Please set down the material below without changes, beginning at the line that contains "860x696 pixels. Task: Click" and stopping after the line that contains "pyautogui.click(x=802, y=123)". Leave the pictures out.

##### Dataset rows

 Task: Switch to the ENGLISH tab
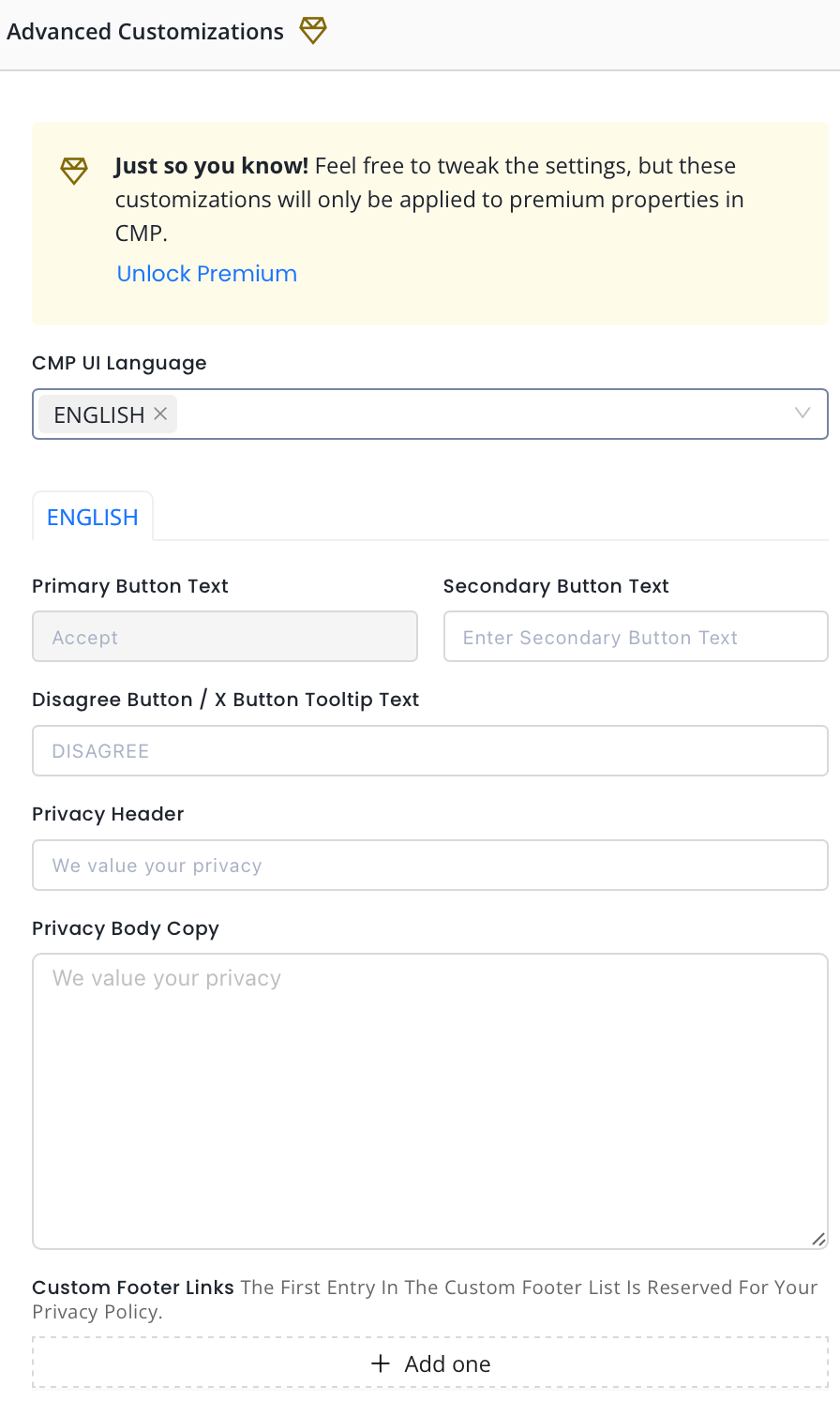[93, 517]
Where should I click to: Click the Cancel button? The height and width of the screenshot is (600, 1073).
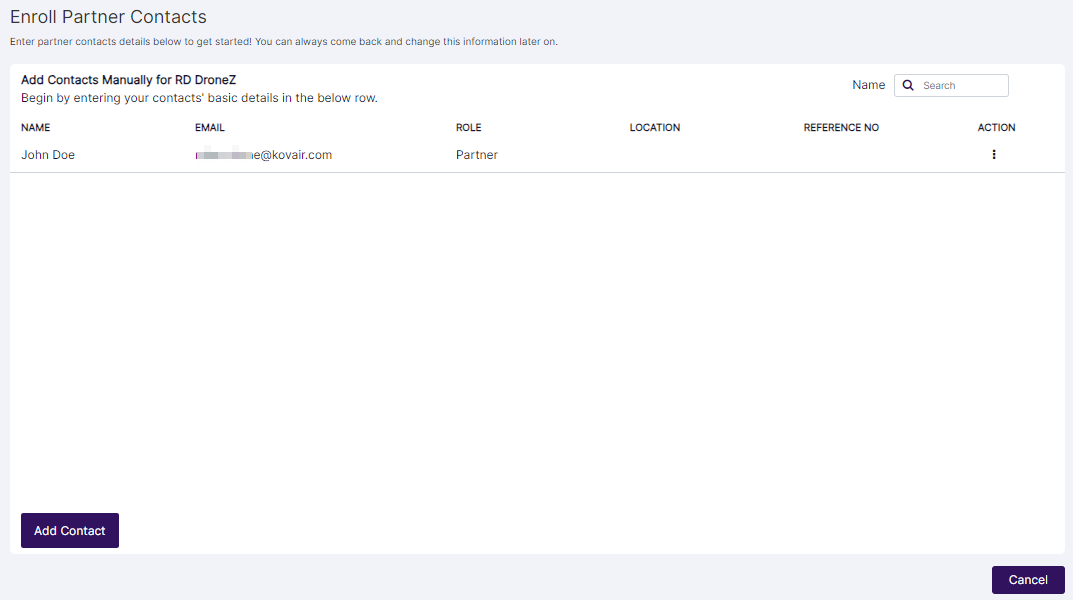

##########
##### Dataset rows

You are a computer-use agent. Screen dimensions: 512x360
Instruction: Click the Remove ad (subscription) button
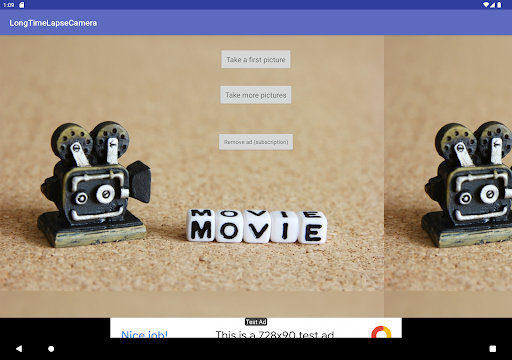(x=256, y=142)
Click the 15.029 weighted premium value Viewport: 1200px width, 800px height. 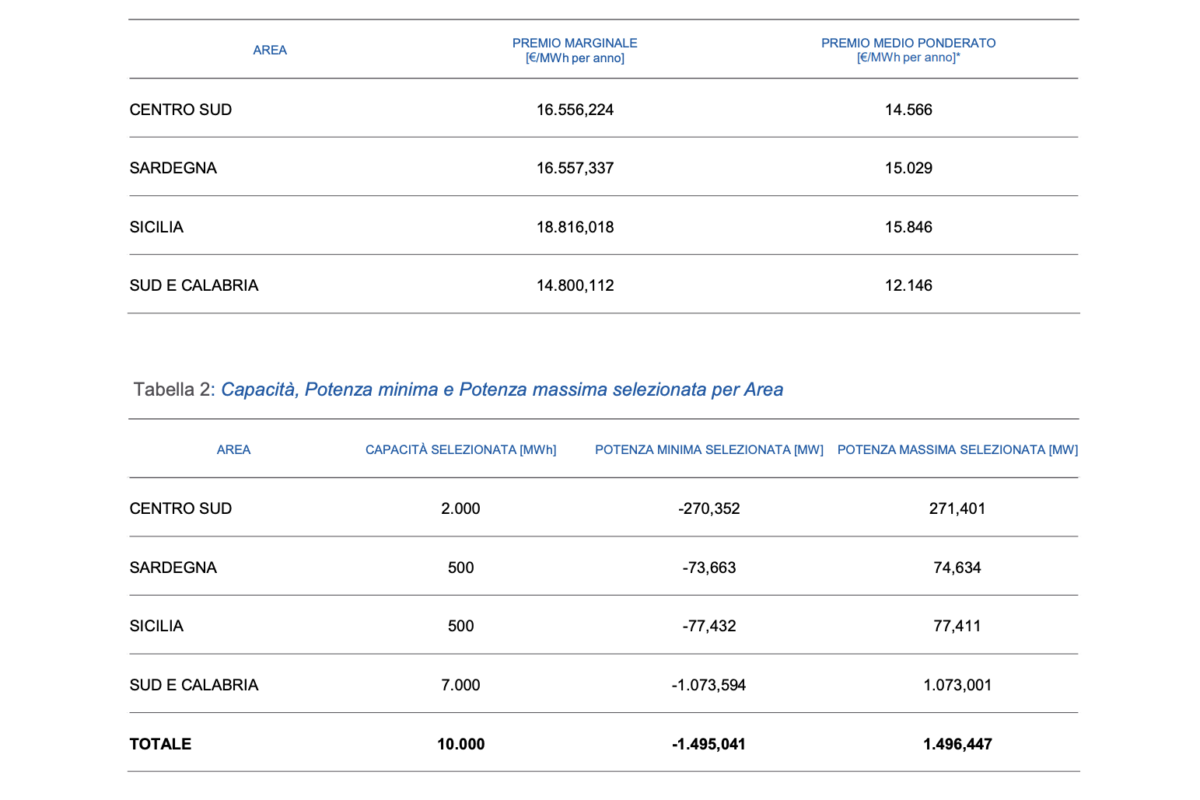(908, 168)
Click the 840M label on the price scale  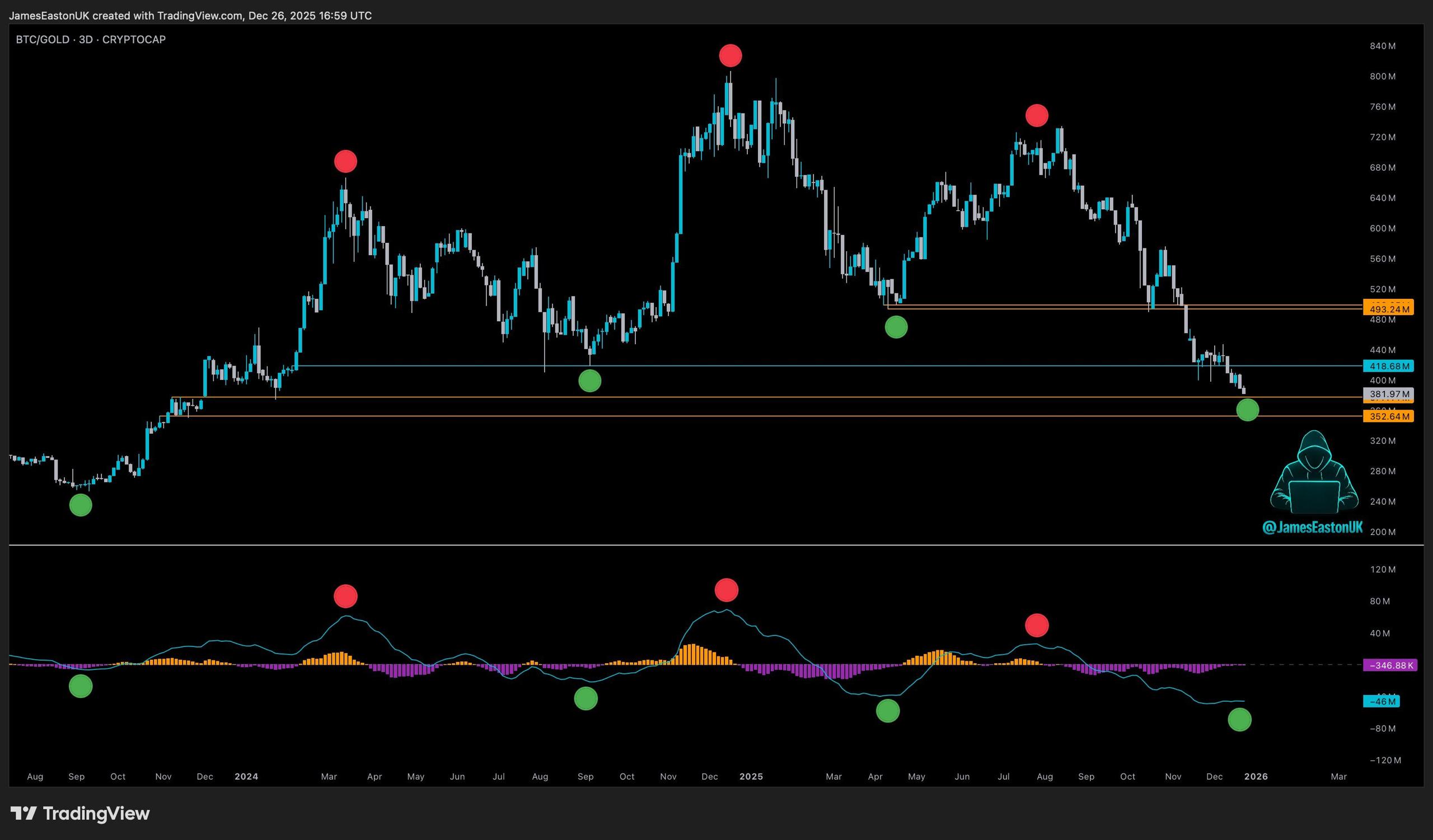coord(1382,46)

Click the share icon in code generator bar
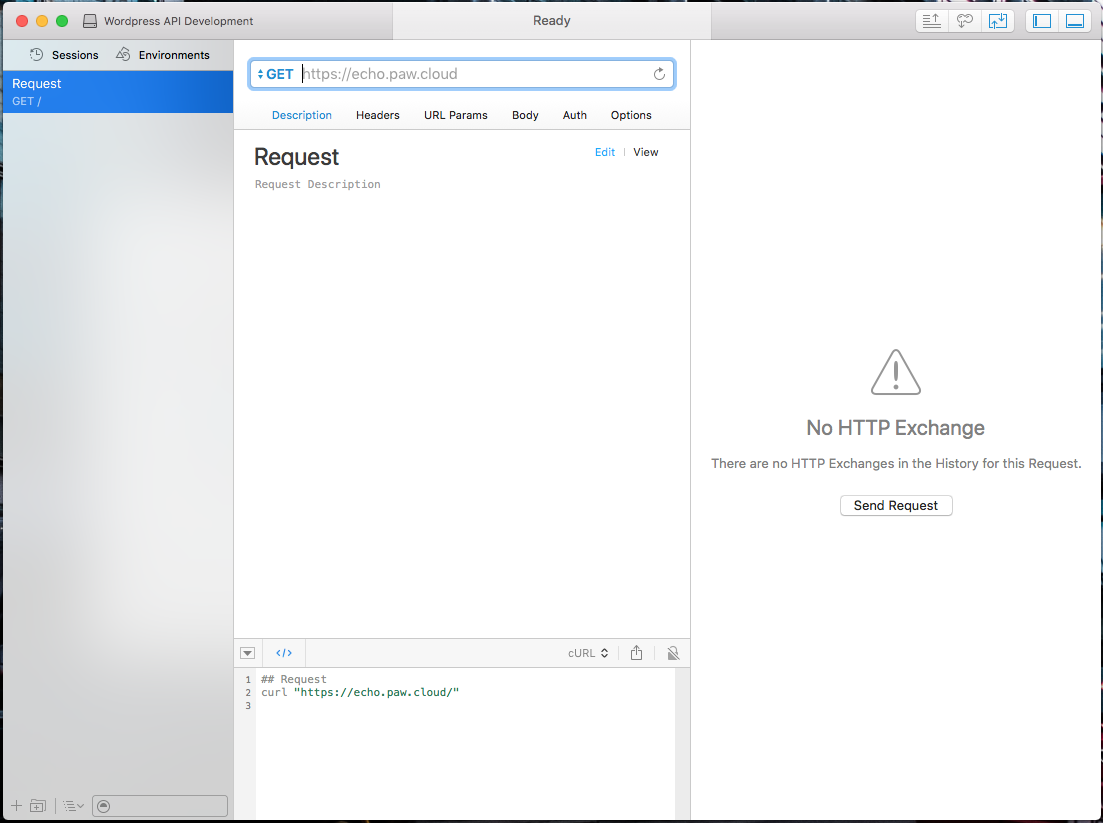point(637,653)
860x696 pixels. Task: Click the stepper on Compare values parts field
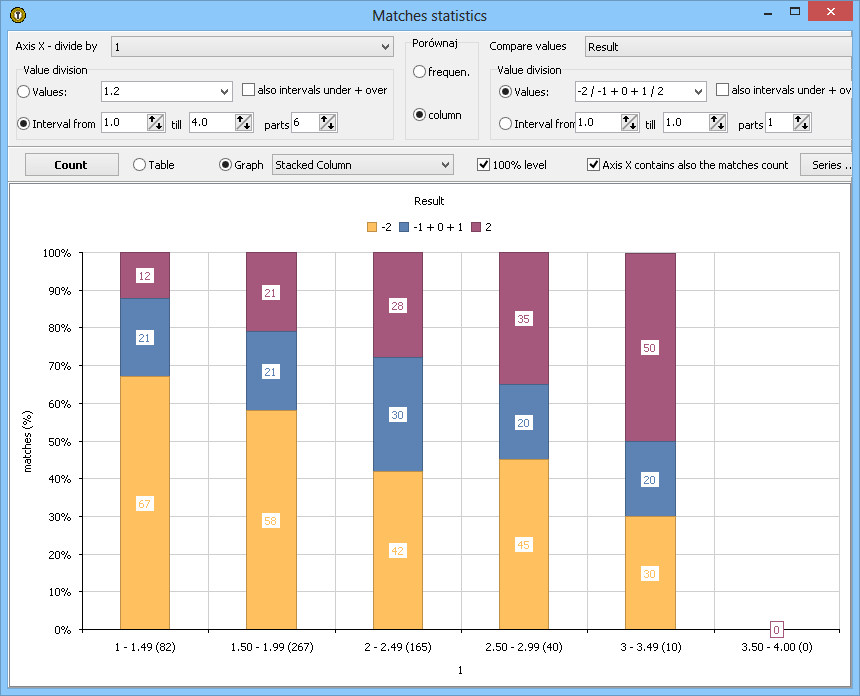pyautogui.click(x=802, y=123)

##########
##### Dataset rows

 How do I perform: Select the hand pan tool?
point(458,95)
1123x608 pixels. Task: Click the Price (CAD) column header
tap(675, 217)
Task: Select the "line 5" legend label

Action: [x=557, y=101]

##########

Correct response
860x696 pixels. Task: Click the stepper on Compare values parts field
pyautogui.click(x=802, y=123)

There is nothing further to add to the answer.